### [SET TASK]
Repeat the rows from the line containing "The image size is (1218, 866)." through the line containing "tap(53, 46)", inclusive, with no changes.

--- begin PROVIDED INFORMATION ---

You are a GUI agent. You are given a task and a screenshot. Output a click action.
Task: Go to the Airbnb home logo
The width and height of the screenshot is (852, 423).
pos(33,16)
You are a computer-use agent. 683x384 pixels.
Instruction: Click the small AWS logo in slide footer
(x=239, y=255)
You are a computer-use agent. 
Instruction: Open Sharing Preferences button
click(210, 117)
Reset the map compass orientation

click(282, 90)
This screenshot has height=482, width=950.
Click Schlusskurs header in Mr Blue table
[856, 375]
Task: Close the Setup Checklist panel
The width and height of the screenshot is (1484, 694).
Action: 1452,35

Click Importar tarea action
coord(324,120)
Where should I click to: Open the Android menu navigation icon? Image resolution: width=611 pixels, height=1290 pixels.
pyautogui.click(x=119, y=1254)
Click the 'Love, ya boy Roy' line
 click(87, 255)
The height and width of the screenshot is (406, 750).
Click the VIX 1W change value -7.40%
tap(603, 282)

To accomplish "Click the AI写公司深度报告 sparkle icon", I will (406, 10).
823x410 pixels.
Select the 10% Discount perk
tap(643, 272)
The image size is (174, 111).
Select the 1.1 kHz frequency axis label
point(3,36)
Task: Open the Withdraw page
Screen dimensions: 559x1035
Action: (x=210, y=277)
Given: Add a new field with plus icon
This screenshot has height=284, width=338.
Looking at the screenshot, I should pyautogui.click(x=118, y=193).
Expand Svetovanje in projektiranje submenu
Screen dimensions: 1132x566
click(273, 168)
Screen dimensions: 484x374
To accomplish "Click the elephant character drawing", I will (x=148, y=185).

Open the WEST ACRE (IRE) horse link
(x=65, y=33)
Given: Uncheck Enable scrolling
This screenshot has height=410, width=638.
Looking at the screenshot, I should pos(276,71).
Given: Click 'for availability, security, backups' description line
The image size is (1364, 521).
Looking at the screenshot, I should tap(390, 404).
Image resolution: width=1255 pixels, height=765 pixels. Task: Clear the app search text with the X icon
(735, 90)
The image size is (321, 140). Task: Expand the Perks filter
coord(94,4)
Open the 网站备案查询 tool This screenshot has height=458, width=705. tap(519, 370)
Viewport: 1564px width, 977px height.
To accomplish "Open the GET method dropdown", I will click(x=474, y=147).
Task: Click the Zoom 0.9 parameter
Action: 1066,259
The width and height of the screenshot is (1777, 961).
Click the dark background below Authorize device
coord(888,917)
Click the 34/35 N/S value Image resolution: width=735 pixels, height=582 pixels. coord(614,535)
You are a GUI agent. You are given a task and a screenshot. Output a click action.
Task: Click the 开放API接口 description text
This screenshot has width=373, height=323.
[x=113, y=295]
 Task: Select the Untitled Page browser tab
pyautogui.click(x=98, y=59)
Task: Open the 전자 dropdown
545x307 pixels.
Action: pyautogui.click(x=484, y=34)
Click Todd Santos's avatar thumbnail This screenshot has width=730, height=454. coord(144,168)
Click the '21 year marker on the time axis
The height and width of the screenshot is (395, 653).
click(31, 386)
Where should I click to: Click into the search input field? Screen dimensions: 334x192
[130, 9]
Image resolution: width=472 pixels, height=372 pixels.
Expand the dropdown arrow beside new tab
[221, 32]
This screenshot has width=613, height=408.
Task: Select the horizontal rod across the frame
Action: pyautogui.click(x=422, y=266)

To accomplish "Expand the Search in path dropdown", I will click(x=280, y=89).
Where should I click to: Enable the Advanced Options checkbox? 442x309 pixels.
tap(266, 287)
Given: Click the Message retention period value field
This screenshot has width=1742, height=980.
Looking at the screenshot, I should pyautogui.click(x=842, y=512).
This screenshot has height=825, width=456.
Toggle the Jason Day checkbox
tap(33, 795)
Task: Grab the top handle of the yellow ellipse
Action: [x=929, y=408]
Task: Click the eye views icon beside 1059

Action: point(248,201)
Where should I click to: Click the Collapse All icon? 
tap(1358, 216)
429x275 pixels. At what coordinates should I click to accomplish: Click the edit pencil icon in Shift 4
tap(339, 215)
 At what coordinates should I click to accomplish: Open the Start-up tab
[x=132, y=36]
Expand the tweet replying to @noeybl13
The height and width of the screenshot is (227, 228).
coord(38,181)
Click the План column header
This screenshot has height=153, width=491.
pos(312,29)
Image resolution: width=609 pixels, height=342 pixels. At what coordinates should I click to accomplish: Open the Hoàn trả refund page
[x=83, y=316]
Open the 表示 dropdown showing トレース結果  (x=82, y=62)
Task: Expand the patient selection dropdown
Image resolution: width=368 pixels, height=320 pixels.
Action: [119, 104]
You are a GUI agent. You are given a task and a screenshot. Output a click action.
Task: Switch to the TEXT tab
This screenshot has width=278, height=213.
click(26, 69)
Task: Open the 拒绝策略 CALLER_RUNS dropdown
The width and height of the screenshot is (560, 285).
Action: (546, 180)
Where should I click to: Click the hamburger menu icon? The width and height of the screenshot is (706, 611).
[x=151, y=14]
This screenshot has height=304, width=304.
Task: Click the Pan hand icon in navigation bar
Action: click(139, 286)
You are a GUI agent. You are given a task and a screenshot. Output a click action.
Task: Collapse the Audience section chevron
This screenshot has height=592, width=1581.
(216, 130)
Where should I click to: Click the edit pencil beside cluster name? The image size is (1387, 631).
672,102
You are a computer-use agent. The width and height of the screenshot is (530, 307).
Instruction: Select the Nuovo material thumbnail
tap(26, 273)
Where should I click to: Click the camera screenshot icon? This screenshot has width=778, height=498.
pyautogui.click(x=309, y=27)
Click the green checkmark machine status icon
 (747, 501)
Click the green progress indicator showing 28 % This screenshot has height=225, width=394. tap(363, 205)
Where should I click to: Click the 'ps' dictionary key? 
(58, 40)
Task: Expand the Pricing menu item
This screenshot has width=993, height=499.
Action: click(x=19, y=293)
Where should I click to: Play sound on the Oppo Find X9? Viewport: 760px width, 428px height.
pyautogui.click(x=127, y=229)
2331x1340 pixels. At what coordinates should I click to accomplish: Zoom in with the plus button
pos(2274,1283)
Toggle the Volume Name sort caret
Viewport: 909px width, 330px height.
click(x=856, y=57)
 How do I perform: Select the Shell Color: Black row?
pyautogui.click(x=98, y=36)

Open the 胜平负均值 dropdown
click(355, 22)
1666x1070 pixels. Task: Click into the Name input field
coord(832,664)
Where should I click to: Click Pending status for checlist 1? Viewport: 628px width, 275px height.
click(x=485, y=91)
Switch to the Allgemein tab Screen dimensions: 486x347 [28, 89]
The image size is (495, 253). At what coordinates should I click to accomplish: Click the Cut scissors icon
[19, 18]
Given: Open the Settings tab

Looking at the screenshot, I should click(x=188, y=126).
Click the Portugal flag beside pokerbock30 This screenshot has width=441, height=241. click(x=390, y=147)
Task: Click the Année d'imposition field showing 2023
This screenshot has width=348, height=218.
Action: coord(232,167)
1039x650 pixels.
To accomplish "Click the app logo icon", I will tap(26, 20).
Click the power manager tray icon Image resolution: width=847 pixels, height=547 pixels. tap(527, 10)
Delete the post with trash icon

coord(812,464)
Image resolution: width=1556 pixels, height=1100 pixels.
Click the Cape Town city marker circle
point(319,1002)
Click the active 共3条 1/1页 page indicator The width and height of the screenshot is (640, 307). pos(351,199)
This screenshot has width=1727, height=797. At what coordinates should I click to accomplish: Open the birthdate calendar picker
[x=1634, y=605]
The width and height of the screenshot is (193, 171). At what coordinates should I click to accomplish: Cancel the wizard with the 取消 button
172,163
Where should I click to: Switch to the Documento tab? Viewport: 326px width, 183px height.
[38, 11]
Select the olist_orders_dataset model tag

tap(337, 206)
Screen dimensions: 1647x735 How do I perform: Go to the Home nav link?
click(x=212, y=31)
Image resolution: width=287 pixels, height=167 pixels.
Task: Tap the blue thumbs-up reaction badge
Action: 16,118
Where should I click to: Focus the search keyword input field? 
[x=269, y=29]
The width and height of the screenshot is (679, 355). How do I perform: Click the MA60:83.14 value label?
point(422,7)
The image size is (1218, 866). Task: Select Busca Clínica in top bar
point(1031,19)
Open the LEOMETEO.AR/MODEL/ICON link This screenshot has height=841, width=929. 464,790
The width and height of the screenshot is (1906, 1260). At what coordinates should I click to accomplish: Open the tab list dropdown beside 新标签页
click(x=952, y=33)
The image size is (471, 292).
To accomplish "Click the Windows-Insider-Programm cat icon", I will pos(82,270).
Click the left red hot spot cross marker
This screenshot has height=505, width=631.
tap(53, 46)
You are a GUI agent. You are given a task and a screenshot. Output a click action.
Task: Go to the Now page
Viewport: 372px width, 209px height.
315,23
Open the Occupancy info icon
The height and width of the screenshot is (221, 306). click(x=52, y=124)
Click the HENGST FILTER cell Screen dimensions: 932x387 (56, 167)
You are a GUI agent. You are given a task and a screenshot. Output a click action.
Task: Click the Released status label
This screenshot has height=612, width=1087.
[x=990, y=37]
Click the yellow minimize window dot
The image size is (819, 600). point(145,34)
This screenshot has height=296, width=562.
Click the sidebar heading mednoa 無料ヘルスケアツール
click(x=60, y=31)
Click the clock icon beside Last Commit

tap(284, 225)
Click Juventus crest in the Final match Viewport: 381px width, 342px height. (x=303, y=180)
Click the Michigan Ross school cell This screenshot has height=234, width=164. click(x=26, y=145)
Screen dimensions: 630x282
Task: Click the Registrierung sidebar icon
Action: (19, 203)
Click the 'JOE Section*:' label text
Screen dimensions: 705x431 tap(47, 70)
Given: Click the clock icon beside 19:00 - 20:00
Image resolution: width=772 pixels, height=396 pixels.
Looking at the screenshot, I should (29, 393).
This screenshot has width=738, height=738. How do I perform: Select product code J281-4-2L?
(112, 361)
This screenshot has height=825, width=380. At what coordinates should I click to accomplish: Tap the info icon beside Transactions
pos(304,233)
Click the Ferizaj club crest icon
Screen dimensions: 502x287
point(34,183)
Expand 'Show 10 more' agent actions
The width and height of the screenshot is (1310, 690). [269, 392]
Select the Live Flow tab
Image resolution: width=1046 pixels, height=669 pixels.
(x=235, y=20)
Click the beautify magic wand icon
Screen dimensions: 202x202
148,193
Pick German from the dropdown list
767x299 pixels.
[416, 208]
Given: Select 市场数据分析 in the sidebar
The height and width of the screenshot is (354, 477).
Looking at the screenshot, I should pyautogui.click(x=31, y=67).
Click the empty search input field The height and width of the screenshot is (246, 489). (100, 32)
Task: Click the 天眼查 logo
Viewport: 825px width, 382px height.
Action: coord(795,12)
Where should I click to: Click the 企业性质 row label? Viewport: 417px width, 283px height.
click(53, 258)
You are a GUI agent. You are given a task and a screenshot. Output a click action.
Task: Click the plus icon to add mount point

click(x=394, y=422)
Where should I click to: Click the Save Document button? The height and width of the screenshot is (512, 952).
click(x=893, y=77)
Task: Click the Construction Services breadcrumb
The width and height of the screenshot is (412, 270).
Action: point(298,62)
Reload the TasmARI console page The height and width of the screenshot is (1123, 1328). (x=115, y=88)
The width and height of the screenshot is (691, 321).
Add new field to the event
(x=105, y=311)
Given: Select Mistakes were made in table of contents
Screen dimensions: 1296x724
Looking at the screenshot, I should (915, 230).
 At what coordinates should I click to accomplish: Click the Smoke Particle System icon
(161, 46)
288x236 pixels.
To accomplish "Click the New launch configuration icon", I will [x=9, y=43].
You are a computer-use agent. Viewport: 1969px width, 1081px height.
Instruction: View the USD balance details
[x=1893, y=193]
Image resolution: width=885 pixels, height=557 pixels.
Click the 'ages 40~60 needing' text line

--- end PROVIDED INFORMATION ---

### [FINISHED ANSWER]
The image size is (1218, 866). Task: Select Busca Clínica in top bar
point(1031,19)
Open the LEOMETEO.AR/MODEL/ICON link This screenshot has height=841, width=929. 464,790
The width and height of the screenshot is (1906, 1260). At what coordinates should I click to accomplish: Open the tab list dropdown beside 新标签页
click(x=952, y=33)
The image size is (471, 292).
To accomplish "Click the Windows-Insider-Programm cat icon", I will pos(82,270).
Click the left red hot spot cross marker
This screenshot has height=505, width=631.
tap(53, 46)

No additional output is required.